The concentration of procalcitonin (PCT) in the circulation is low (≤ 0.1 µg/L), and an increase in PCT concentration is positively associated with the severity of bacterial infections; notably, PCT is the most sensitive indicator for the early clinical identification of bacterial and viral infections [22]. The presence of PCT had a high negative predictive value (94%) for bacterial coinfections in patients with influenza in ICUs [23]. However, the PCT concentration does not increase (≤ 0 5 µg/L) in most patients with COVID-19, but it increases frequently in severe cases and those that result in death [24]. A previous meta-analysis of four studies showed that elevated PCT was associated with a nearly five-fold increase in the risk of severe COVID-19(OR 4.76, 95% CI 2.74–8.29) [25]. Thus, it is of great significance to validate whether PCT is a reliable predictor of coinfections.

Our meta-analysis included five studies involving a total of 2775 patients, and the results showed that the ability of PCT to predict coinfections in patients with COVID-19 was limited (AUC = 0.72, SEN = 0.60, and SPE = 0.71). The results of three of the included studies suggested that PCT was a useful tool to rule out bacterial coinfections (its negative predictive value was over 93%) when its concentration was < 0.50 μg/L [13, 20, 21]. Notably, another study involving 2443 patients showed that PCT had a high negative predictive value of 95% [20] (Table 1).
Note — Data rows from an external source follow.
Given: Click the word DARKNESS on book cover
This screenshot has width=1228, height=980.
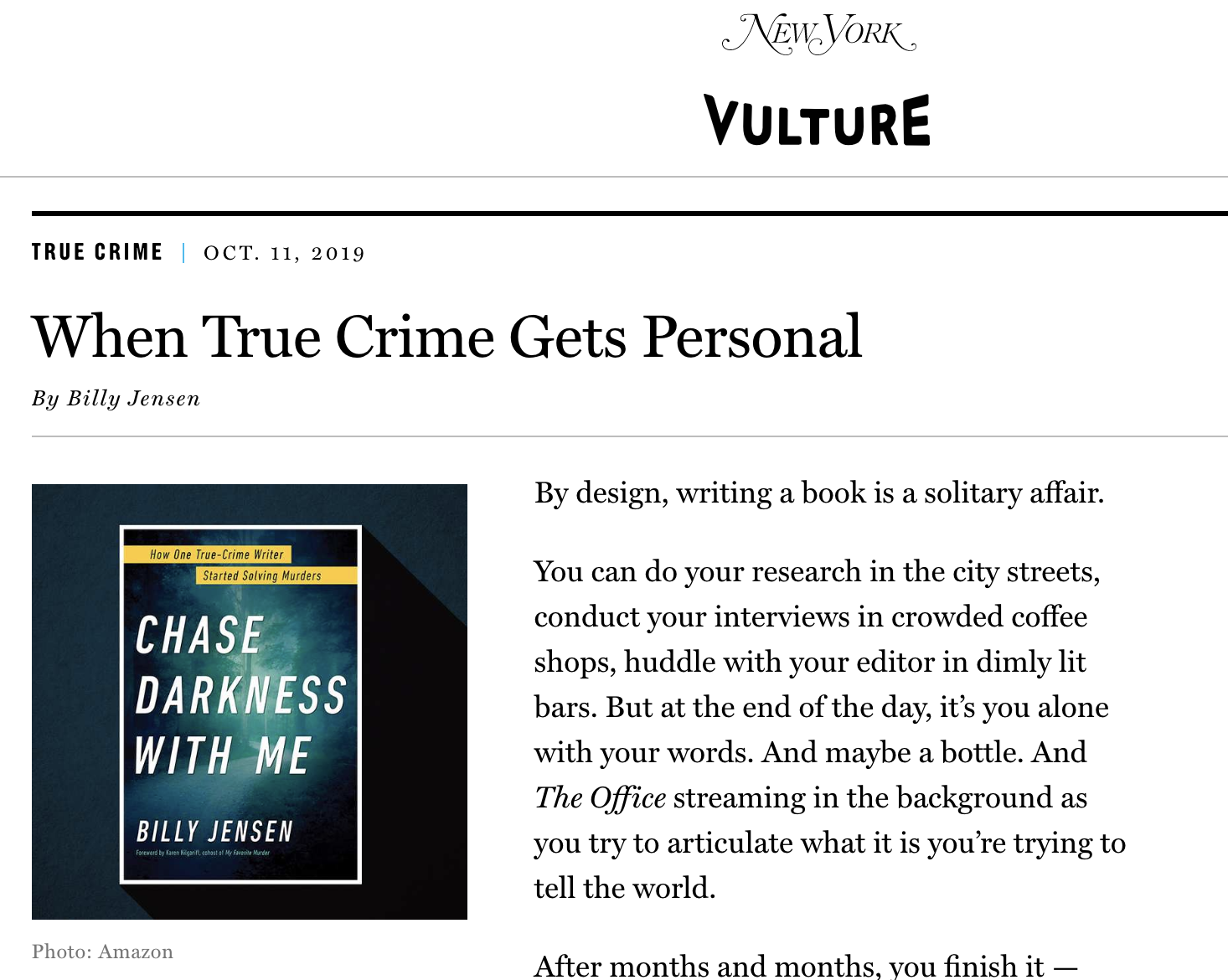Looking at the screenshot, I should (x=240, y=695).
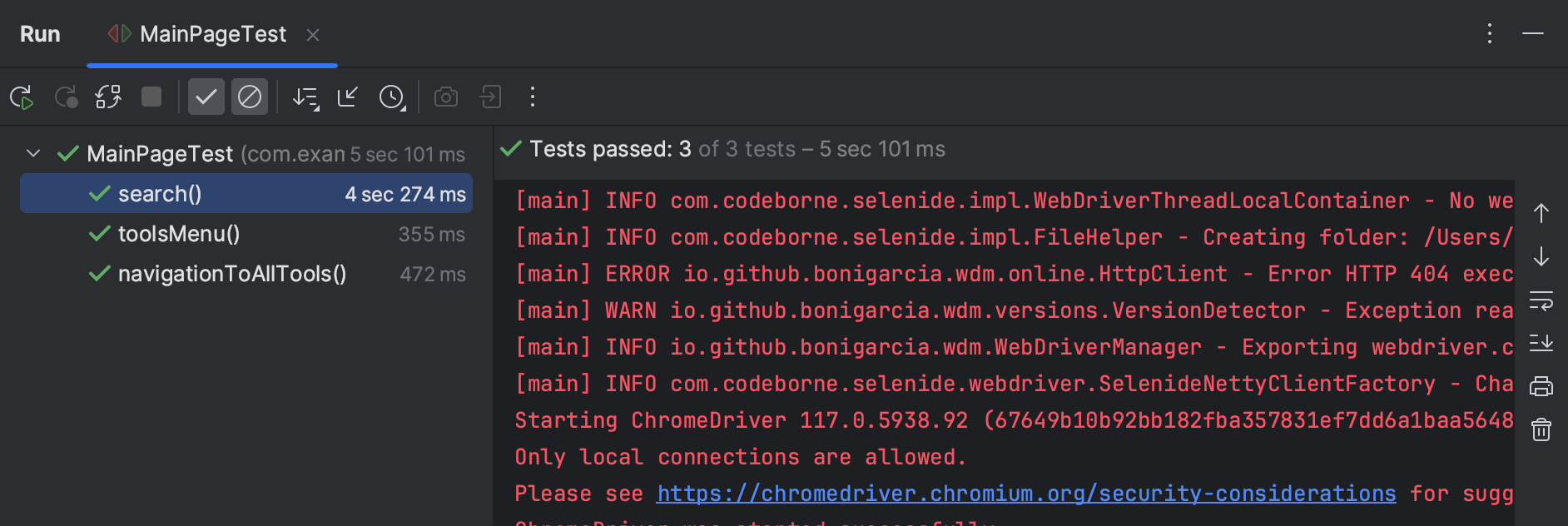Close the MainPageTest tab
The width and height of the screenshot is (1568, 526).
[313, 35]
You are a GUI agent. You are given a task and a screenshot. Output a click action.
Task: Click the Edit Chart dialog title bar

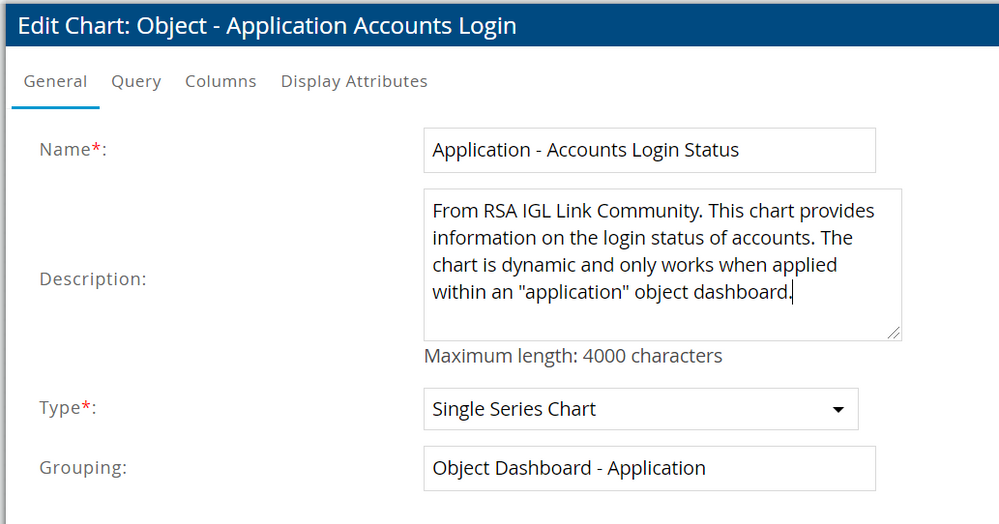click(499, 25)
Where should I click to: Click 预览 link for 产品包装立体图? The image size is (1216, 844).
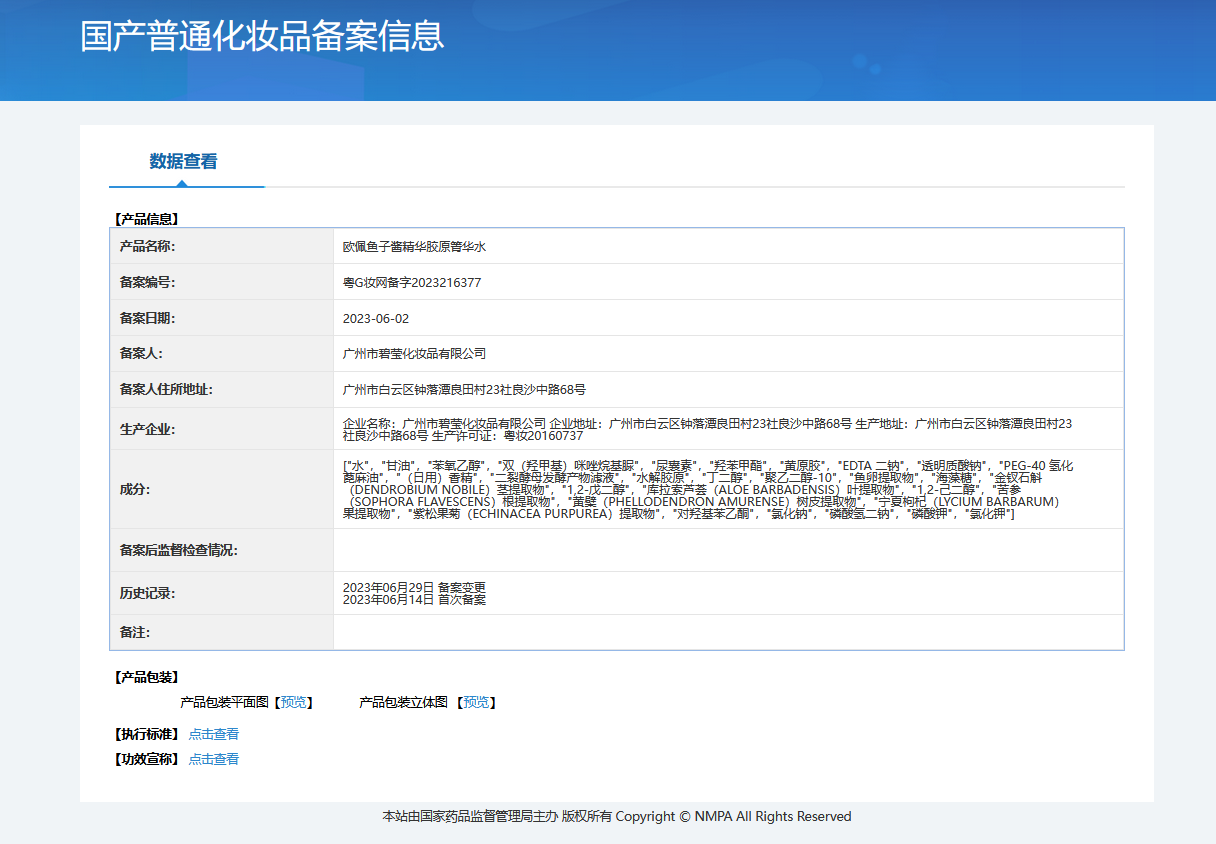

This meta-analysis has several limitations. First, all included studies were retrospective except one, so the data were prone to confounding factors. Second, the included studies had a considerable level of heterogeneity. The number of included articles and the total number of patients were limited, so publication bias, subgroup, and sensitivity analyses could not be performed. More high-quality studies may be needed to elucidate the role of PCT in coinfections with COVID-19 and identify optimal cut-offs.

In summary, although PCT has a limited ability to diagnose coinfections in patients with COVID-19, low levels of PCT seem to be a good indicator for excluding coinfections. We remain skeptical about the ability of PCT to help clinicians detect coinfections early; more research is needed to validate the usefulness of PCT so that clinicians can initiate effective management quickly and reduce the overall mortality of COVID-19. Further research is needed to develop accurate predictive models and diagnostics for coinfections in patients with COVID-19.